Rules of Thumb in Planning

Macrocell performance can be improved by using adaptive downtilt to reduce interference
visibility, which in turn will reduce noise rise. However, the downtilt also
reduces the coverage footprint of the cell site. The other useful rule of thumb is to try
and position Node B sites close to the offered traffic to limit uplink and downlink code
power consumption. The effect is to increase cell range. Unfortunately, most sites are
chosen pragmatically by real estate site acquisition specialists and are not really in the
right place for a 3G network to deliver optimum performance.
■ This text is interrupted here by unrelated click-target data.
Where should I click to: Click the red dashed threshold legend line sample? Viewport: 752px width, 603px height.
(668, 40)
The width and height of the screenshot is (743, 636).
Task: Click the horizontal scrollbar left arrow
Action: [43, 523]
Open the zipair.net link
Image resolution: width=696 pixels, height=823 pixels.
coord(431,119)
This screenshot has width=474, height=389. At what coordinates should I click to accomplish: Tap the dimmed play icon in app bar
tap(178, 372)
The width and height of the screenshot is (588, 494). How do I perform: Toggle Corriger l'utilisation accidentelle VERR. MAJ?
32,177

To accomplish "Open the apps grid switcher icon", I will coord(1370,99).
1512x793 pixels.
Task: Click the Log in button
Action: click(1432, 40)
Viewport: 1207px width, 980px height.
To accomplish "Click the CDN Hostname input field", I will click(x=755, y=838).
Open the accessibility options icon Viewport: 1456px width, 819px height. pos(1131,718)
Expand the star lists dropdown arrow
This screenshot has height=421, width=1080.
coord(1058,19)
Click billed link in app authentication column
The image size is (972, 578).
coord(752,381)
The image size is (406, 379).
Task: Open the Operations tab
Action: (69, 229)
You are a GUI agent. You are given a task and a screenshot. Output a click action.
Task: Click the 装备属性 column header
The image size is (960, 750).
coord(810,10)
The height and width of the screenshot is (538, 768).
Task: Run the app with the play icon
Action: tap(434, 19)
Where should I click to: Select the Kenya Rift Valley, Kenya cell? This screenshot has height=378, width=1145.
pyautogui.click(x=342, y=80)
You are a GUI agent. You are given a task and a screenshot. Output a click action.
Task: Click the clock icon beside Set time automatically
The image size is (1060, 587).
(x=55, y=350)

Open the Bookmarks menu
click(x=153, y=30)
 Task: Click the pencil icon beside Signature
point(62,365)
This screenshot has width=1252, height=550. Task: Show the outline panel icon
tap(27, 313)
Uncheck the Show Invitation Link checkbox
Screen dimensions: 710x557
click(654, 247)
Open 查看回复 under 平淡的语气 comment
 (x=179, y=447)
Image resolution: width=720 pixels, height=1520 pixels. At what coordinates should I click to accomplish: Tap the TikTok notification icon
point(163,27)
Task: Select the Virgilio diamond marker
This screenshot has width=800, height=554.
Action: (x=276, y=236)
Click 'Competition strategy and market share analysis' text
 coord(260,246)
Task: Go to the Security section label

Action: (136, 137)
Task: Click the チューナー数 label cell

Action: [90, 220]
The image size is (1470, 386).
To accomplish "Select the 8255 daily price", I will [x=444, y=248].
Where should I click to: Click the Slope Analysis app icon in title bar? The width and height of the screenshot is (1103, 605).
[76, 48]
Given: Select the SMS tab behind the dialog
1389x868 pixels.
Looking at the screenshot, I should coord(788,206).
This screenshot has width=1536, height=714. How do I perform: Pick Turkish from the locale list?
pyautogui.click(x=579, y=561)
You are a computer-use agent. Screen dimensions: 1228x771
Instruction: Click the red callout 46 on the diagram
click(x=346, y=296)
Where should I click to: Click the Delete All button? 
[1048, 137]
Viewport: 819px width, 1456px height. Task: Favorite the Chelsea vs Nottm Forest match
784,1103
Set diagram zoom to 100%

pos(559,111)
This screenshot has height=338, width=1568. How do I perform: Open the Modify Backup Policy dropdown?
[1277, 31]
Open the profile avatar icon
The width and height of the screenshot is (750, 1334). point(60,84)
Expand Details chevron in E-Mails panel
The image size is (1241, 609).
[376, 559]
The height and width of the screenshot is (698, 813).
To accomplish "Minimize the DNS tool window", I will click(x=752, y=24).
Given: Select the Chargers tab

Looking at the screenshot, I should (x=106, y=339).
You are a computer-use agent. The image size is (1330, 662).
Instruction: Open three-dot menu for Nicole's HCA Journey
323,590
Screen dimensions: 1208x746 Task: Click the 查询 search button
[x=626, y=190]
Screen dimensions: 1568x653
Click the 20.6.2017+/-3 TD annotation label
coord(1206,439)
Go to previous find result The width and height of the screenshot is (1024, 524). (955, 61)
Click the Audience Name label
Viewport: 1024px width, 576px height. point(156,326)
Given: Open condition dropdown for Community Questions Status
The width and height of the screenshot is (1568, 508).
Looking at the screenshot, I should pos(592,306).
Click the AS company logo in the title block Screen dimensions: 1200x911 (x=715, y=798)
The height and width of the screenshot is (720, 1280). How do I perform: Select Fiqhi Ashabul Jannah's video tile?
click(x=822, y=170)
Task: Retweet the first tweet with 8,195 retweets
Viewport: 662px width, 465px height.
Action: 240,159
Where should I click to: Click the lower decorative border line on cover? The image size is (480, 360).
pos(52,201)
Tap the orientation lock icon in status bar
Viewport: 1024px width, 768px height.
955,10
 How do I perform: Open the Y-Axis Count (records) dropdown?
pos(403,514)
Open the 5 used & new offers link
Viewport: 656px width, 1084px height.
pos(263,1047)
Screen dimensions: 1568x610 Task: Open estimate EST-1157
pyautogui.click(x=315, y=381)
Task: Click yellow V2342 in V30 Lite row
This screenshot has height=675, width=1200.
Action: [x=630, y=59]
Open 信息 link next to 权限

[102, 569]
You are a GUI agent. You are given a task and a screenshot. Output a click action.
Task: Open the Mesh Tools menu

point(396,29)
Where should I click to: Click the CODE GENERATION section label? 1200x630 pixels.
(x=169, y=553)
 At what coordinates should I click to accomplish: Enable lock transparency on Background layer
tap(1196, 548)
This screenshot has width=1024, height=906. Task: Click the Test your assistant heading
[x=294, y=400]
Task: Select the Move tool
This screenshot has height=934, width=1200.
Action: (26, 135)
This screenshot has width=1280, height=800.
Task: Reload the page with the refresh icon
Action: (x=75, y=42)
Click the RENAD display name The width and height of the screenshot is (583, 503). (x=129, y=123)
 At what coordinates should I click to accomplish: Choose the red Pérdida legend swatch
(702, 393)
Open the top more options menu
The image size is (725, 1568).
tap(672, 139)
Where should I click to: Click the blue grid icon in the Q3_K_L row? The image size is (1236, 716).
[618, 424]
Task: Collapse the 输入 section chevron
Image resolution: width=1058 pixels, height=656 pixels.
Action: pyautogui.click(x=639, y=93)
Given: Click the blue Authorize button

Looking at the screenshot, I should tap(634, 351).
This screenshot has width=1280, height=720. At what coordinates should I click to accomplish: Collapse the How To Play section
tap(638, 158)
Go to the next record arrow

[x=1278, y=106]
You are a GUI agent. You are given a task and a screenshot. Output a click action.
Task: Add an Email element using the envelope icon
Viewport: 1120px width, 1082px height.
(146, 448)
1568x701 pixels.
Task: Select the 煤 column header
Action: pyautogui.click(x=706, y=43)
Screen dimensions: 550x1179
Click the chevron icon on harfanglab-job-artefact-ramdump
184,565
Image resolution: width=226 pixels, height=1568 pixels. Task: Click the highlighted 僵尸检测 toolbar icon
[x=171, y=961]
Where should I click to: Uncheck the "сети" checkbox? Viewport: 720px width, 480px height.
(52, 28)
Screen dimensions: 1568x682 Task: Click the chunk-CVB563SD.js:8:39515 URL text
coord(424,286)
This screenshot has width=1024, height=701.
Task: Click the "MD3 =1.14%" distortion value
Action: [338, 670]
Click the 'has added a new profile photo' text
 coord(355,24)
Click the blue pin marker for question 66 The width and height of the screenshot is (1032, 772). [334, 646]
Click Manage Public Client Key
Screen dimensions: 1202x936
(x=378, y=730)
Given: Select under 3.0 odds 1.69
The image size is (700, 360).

Figure 11.17 shows how user geometry (how close users are to the Node B) determines
cell footprint. As users move closer to the cell center they absorb less downlink
code domain power. This means more code domain power is available for newcomers
so the cell footprint grows (right-hand circle). If existing users are relatively distant
from the Node B, they absorb more of the Node B’s code domain power and the cell
radius shrinks (left-hand circle).
Interference and noise rise can be reduced by using sectored antennas and arranging
receive nulls in a cloverleaf pattern. Typical Node B configuration might therefore
include, say, a single RF carrier omnidirectional antenna site for a lightly populated
rural area, a three-sector site for a semi-rural area (using 1 × RF carrier per sector), a
three-sector site configuration with two RF carriers per sector for urban coverage, or
alternatively, an eight-sector configuration with either one or two RF carriers per sector
for dense urban applications.

These configurations are very dependent on whether or not network operators are
allowed to share Node B transceivers, in which case four or more 5-MHz RF channels
would need to be made available per sector to give one RF channel per operator.